(Work task):
Write out exactly the lines running from the one with "Where should I click to: Click the word" to the last line of the entries, keeping both the first and the last.

(Source material):
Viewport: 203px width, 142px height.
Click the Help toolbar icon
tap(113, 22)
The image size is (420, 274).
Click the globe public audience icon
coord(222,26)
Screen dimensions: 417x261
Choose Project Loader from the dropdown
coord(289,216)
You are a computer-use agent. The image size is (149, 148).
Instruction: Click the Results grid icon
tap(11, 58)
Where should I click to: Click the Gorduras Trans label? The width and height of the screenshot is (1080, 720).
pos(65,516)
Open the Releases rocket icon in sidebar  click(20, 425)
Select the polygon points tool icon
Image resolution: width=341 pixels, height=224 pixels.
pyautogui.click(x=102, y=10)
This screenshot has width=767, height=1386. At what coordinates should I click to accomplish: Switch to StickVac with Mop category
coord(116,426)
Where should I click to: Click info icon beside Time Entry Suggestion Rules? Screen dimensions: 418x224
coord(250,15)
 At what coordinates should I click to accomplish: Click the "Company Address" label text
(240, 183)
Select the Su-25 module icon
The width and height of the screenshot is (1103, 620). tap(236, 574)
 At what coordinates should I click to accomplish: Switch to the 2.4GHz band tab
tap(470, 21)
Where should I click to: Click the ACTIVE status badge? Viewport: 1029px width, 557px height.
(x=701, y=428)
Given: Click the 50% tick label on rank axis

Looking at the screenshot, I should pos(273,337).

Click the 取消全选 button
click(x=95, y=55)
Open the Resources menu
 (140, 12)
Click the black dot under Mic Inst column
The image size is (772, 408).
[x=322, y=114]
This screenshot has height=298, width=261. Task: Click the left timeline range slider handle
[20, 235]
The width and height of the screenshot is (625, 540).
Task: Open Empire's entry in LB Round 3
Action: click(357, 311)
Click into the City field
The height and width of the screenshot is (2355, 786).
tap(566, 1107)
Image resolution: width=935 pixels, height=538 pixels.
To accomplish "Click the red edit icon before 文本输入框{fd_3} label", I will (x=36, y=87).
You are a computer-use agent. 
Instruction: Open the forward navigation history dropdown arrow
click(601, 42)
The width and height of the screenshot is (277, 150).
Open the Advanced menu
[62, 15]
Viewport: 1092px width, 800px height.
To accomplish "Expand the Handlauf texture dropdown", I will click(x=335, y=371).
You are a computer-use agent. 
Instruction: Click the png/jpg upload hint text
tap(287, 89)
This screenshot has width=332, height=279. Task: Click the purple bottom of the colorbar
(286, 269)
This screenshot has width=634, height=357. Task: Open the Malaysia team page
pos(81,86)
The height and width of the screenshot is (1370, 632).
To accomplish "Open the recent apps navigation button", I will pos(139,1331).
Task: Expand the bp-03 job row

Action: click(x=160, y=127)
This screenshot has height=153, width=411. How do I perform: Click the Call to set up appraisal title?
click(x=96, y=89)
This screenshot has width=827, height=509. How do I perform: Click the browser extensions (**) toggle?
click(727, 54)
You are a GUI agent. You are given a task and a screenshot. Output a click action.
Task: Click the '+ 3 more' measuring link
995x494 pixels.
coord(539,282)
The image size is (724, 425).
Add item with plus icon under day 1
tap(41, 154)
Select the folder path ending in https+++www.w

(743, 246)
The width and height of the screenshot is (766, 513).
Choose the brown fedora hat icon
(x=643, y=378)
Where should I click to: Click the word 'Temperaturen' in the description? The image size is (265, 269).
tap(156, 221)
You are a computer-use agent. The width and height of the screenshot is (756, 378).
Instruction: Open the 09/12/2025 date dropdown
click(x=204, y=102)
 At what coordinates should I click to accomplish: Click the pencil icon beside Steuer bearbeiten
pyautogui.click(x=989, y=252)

(Answer area):
Where should I click to: Click the word 'Temperaturen' in the description? The image size is (265, 269).
tap(156, 221)
You are a computer-use agent. The width and height of the screenshot is (756, 378).
Instruction: Open the 09/12/2025 date dropdown
click(x=204, y=102)
 At what coordinates should I click to accomplish: Click the pencil icon beside Steuer bearbeiten
pyautogui.click(x=989, y=252)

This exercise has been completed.